According to recent study estimates contained in a ministry of Health statement, approximately 10,000 to 15,000m babies are born with sickle cell anaemia annually in Uganda and 80 per cent of these children die before the age of five because of late or missed diagnosis due to infections such as sepsis, anaemia and malaria.

“The cause for the early deaths and devastating complications is due to the fact that very few people have access to early diagnosis and comprehensive medical care,” says Dr Mutungi.

For a very long time, people thought that having sickle cell was a death sentence where victims were thought to die at five years. However, with improved healthcare services, people with sickle cell disease can survive up to 60 years.

Dr Mutungi warns that sickle cell disease is a common, neglected but serious non-communicable disease and thought to be common in people from regions where malaria is endemic.

Sickle cell disease occurs in children whose parents are both carriers of the sickle cell gene. Sometimes, parents never realise that they are carriers (traits) because carriers never get ill.

The first and largest sickle cell clinic is at Mulago National Referral Hospital while three others have been opened at Nsambya hospital, Jinja hospital and Kasana health centre IV in Luweero.

Diagnosis and treatment

Sickle Cell Trait and inheritance
The sickle cell trait is an inherited condition in which a person is a carrier of the sickle cell gene but never suffers the sickle cell attacks. Such people are genetically healthy but may pass on the gene to their offspring.

If one parent has sickle cell anaemia and the other is normal, all the children will have sickle cell trait but will have normal genes.

If one parent has the sickle cell trait and the other has sickle cell anaemia, there is a 50 per cent chance of having a baby with sickle cell disease or trait with each pregnancy.

When both parents have sickle cell traits, they have a 25 per cent chance of having a baby with sickle cell with each pregnancy.

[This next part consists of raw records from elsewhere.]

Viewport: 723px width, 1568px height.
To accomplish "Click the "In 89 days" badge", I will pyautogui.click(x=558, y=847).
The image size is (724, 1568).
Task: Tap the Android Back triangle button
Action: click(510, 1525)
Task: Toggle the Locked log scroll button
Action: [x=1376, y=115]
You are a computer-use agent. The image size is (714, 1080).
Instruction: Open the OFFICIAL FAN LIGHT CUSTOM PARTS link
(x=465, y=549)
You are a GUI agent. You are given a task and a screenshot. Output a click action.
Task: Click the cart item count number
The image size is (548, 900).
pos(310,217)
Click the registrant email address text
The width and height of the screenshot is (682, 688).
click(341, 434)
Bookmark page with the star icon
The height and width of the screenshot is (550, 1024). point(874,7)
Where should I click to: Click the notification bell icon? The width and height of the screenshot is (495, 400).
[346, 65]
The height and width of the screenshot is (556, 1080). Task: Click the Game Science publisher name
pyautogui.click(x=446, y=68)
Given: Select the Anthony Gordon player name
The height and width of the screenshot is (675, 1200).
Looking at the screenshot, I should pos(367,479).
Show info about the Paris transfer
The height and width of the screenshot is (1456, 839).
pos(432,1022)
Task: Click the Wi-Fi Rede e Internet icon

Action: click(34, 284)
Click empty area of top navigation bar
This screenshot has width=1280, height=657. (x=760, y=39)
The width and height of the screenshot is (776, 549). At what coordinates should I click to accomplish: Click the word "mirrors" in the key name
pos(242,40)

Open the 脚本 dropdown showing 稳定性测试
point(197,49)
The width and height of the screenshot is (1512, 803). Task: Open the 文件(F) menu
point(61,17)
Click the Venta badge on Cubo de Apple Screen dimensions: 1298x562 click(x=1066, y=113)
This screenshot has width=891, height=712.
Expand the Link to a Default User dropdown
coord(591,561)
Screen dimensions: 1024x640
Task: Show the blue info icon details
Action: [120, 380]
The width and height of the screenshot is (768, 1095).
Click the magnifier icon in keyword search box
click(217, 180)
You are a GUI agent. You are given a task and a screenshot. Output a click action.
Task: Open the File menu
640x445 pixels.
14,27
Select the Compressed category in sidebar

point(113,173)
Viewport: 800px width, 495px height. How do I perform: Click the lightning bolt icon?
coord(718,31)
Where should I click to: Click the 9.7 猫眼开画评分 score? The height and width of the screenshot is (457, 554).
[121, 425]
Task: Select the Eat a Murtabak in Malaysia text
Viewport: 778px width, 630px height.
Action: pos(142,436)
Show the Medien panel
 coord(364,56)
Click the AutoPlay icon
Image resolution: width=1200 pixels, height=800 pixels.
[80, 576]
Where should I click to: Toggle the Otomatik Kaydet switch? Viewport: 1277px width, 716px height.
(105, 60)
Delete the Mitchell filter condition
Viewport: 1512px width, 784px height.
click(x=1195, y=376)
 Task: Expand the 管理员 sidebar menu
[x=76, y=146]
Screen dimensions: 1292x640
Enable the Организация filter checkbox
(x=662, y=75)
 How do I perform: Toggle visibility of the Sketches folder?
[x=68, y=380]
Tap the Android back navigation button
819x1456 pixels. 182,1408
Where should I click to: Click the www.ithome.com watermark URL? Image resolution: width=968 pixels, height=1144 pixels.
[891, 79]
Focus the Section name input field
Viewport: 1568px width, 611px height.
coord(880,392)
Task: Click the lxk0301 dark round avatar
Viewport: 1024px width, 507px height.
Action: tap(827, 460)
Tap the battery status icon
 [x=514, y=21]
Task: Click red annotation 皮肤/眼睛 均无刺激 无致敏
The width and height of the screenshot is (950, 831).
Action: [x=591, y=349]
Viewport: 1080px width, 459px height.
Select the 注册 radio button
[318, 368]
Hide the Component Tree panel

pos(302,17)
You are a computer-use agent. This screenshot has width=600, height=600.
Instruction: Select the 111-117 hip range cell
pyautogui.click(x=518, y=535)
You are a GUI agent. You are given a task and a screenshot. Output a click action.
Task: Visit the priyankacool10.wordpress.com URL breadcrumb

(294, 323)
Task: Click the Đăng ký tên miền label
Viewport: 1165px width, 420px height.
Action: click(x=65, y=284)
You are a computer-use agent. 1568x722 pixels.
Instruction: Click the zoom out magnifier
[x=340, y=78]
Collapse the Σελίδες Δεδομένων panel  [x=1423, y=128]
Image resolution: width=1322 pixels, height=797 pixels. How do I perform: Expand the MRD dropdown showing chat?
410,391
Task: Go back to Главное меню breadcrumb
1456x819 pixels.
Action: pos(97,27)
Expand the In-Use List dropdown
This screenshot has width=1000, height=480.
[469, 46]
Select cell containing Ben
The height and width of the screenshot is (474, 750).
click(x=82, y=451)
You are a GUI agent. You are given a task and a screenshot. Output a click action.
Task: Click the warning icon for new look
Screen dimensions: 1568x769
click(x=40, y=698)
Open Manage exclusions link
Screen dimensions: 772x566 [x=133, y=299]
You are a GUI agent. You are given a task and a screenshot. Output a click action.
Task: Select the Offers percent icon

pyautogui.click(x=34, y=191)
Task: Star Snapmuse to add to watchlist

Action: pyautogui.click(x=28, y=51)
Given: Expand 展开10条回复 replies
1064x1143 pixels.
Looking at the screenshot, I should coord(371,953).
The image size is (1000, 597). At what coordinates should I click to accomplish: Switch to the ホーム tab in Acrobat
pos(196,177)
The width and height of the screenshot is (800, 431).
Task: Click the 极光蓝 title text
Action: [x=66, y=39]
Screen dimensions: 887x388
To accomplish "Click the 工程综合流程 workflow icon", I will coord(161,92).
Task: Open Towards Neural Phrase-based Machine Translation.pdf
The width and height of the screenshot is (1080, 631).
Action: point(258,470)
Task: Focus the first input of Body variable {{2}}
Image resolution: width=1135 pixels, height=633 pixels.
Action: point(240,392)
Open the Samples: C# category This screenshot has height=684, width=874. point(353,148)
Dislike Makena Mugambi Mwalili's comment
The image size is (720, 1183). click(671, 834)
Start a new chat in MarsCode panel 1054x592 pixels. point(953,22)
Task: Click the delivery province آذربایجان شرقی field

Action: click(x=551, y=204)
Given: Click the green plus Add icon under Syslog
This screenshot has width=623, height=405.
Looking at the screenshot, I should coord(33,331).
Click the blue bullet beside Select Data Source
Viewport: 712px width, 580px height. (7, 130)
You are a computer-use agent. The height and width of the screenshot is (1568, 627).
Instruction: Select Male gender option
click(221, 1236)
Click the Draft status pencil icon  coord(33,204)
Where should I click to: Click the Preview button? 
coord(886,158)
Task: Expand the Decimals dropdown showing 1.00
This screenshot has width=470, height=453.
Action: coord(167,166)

“Therefore, before you decide to have children, it is important that you go for screening as a couple so as to ensure you do not pass on the gene to your offspring,” warns Dr Mutungi.

How to prevent attacks
The patient should take plenty of fluids to avoid blockage of the veins by the sickle cells. Getting enough rest is good for a sickler as well as skipping strenuous exercises.

Dr Herbert Luyima, a clinical medical officer at the sickle cell clinic in Mulago, advises sickle cell patients to use a hot water bottle or warm piece of cloth to warm up the area where the pain has originated and avoid very cold places.

“Keep all medical appointments even when the patient feels normal and ensure the children get pneumococcal vaccination to protect them from infections,” Luyima warns.

Signs and symptoms
A person with sickle cell disease will suffer from rapid destruction of the red blood cells causing anaemia and jaundice (yellowing of the eyes)

In young children, there may be pain and swelling of fingers or toes. The swelling is caused by damage of the spleen whose role is to filter blood.

The patient gets frequent infections, becomes anaemic and there is stunted growth in children.

The complications
Sickle cells are destroyed rapidly in the body of people with the disease, causing anaemia, jaundice and the formation of gallstones.

The sickle cells block the flow of blood through vessels resulting in lung tissue damage, acute chest syndrome, sickle cell crisis which are characterised by painful episodes in the arms, legs, chest or abdomen, stroke and priapism which is painful prolonged erection in sickler men. The disease also causes damage to most organs including the spleen, kidneys and liver.

Damage to the spleen causes sickle cell disease patients, especially young children, to be easily overwhelmed by certain bacterial infections.

The numbers

10,000: Estimated number of children born with anaemia annually in Uganda.

80%: Of children born with sickle cell anaemia die before five years of age.